My Original Sin and Purgatory posts already discuss some aspects of the soul. Beyond these two ideas (and the necessity of baptism) I think it’s important to mention that in his Treatise on the Soul (de anima), as with other topics, by the sheer amount of time and depth of argument which Tertullian is willing to invest, he moved the conversation related to the soul’s nature significantly forward.

Among the issues he discusses is a firm denial that the soul is divisible, as philosophers and some earlier Christians believed. 1 The soul is created at conception.

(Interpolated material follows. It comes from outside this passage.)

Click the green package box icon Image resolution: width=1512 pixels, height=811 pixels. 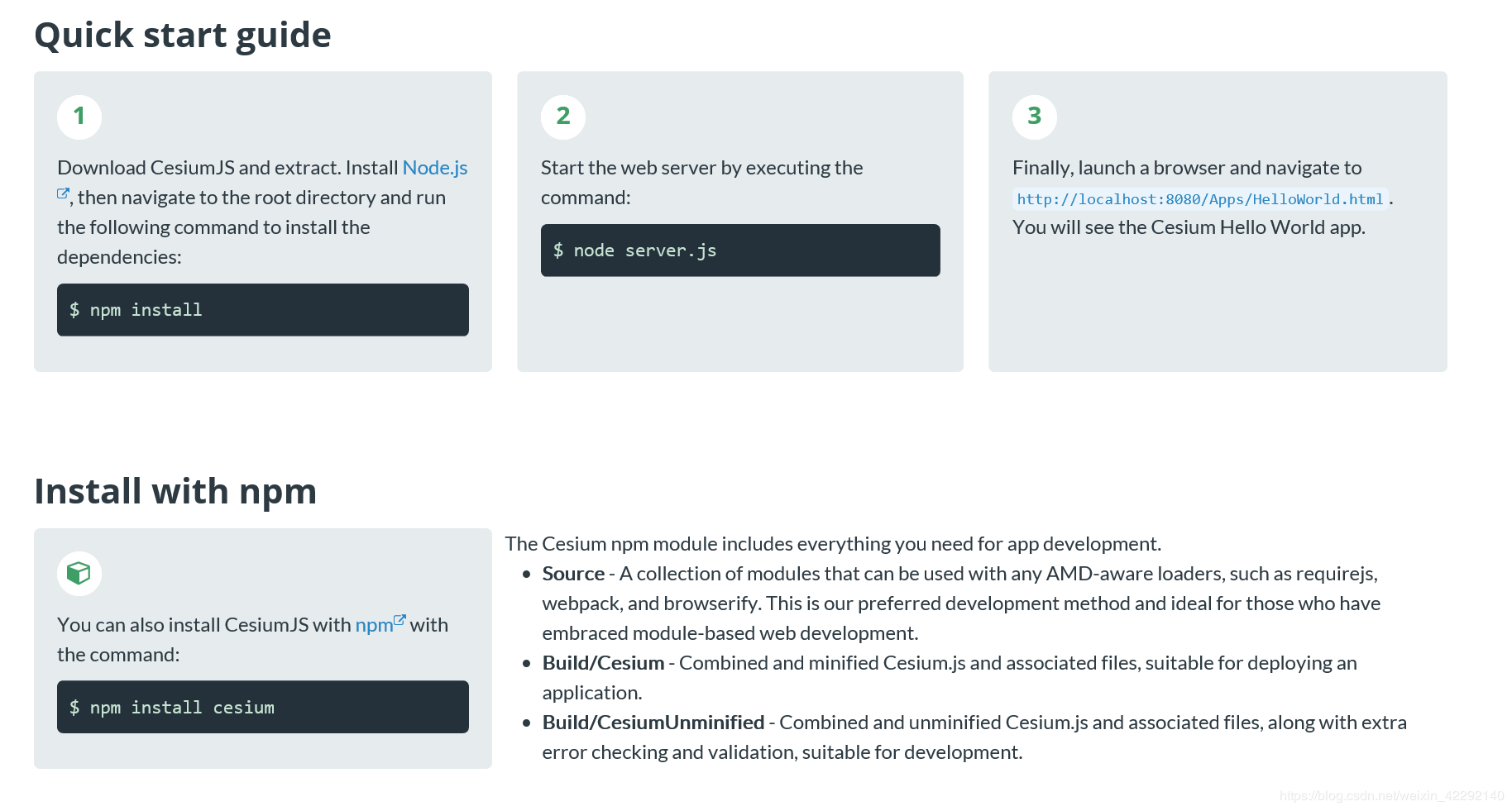tap(79, 573)
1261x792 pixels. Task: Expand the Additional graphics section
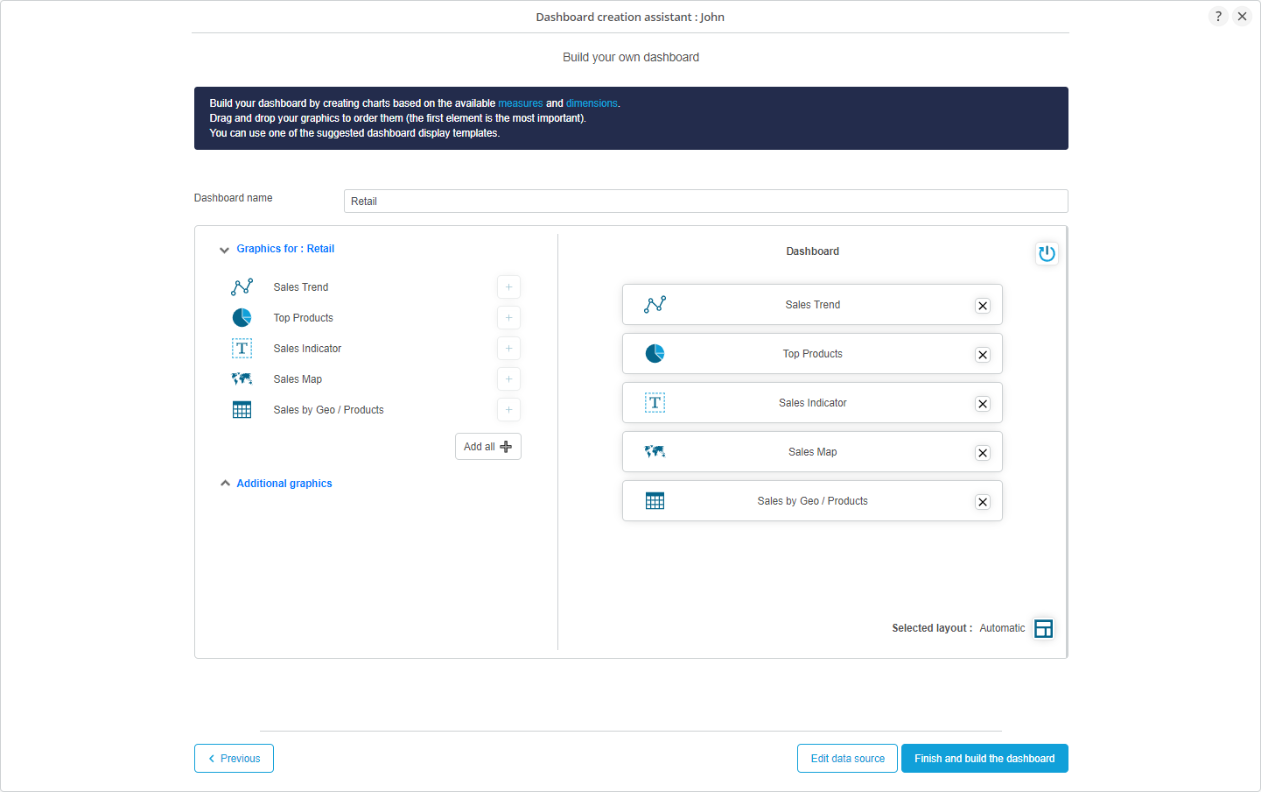[x=224, y=484]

He is the first author I recall who states that the soul is delivered into a woman by semen and men can feel this happen, ” … I cannot help asking, whether we do not, in that very heat of extreme gratification when the generative fluid [semen] is ejected, feel that somewhat of our soul has gone from us?” Treatise on the Soul, XXVII

One of his main points throughout this treatise is that the soul is corporeal. It has weight and substance, though this is different from man’s physical body. It must be as it rules men and moves them and how could something without substance cause motion? Within this treatise Tertullian states that all men are created equal intellectually but their environment results in different results. He mentions health, bodily condition, what nation and beliefs one is born into, and exposure to education, “How much more will those accidental circumstances have to be noticed, which, in addition to the state of one’s body or health, tend to sharpen or to dull the intellect!” Treatise on the Soul, XX

Proof of Christ’s Divinity

Tertullian uses a new strategy in trying to prove that Christ was the promised Messiah, the Savior. When looking for quotes on the nature of Christ I came across this passage which I think is illuminating:

“I am safe, if I am not ashamed of my Lord. ‘Whosoever,’ says He, ‘shall be ashamed of me, of him will I also be ashamed.’ Other matters for shame find I none which can prove me to be shameless in a good sense, and foolish in a happy one, by my own contempt of shame. The Son of God was crucified; I am not ashamed because men must needs be ashamed of it. And the Son of God died; it is by all means to be believed, because it is absurd. And He was buried, and rose again; the fact is certain, because it is impossible.On the Flesh of Christ, V

There are two points from this passage. One is that man should not be ashamed of his flesh (though of course he should not adorn it either). The other is a rhetorical device of Tertullian’s which fits with the modern saying, “That story’s too crazy not to be true/for someone to have made up.” Tertullian uses this regularly as proof of the reality of Christ. What good would it have been for the prophets to declare (as some heretics state they did, for example in Isaiah) that Christ was to be born of a young woman? Young women have kids all the time. But for someone to be born of a virgin? This shows the miraculous intervention of God. He uses a similar argument regarding Christ’s resurrection. That he died is one thing for all men die. But to be resurrected?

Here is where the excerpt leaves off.